Shadow Minister for Industrial Relations and Employment
- In office 28 May 2025 – 13 February 2026
- Leader: Sussan Ley
- Preceded by: Michaelia Cash (as Shadow Minister for Employment and Workplace Relations)
- Succeeded by: Jane Hume (as Shadow Minister for Employment and Industrial Relations)

Shadow Minister for Small Business
- In office 28 May 2025 – 13 February 2026
- Leader: Sussan Ley
- Preceded by: Sussan Ley (as Shadow Minister for Small and Family Business)
- Succeeded by: Jacinta Nampijinpa Price

Assistant Minister for Industry, Energy and Emissions Reduction
- In office 8 October 2021 – 21 May 2022
- Prime Minister: Scott Morrison
- Minister: Angus Taylor
- Succeeded by: Jenny McAllister (as Assistant Minister for Climate Change and Energy)

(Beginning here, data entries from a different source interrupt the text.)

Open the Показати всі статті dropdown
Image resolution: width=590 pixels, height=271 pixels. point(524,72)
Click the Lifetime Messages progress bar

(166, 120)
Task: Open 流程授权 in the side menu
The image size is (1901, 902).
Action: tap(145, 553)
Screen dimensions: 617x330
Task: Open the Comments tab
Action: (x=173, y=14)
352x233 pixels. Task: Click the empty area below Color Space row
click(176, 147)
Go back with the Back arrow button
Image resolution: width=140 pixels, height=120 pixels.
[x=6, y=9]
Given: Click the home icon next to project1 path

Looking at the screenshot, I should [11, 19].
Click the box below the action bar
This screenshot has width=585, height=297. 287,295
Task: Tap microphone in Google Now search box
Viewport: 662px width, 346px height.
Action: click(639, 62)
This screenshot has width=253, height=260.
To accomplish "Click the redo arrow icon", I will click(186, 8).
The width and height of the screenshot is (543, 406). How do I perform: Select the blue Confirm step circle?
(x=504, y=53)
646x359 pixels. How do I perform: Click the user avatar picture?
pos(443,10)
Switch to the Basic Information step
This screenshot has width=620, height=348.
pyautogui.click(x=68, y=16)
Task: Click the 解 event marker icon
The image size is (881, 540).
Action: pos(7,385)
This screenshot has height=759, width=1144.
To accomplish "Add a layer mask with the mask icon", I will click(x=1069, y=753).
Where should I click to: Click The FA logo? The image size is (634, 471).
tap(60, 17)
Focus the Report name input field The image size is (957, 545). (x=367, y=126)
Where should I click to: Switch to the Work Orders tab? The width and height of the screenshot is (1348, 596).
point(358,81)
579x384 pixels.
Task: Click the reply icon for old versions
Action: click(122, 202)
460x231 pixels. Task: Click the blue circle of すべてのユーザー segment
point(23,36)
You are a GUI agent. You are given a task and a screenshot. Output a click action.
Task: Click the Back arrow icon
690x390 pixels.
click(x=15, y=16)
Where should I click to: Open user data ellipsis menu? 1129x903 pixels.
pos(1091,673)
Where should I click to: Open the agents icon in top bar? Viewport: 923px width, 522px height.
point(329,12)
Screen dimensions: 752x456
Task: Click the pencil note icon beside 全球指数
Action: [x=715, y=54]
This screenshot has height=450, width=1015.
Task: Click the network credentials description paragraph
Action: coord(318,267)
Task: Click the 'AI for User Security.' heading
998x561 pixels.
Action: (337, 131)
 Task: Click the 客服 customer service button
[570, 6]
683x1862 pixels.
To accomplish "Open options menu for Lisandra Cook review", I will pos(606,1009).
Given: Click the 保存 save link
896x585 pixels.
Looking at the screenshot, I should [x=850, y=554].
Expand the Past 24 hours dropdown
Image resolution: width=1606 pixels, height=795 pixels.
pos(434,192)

Member of the Australian Parliament for Goldstein
- Incumbent
- Assumed office 3 May 2025
- Preceded by: Zoe Daniel
- In office 2 July 2016 – 21 May 2022
- Preceded by: Andrew Robb
- Succeeded by: Zoe Daniel

Personal details
- Born: Timothy Robert Wilson 12 March 1980 (age 46) Prahran, Victoria, Australia
- Party: Liberal
- Spouse: Ryan Bolger ​(m. 2018)​
- Alma mater: Monash University Murdoch University
- Website: Personal website Party website

= Tim Wilson (Australian politician) =

Australian politician (born 1980)

Timothy Robert Wilson (born 12 March 1980) is an Australian politician. A member of the Liberal Party, he has been the member of Parliament (MP) for the Victorian division of Goldstein since 2025 and from 2016 to 2022, and is the shadow treasurer of the shadow ministry of Angus Taylor.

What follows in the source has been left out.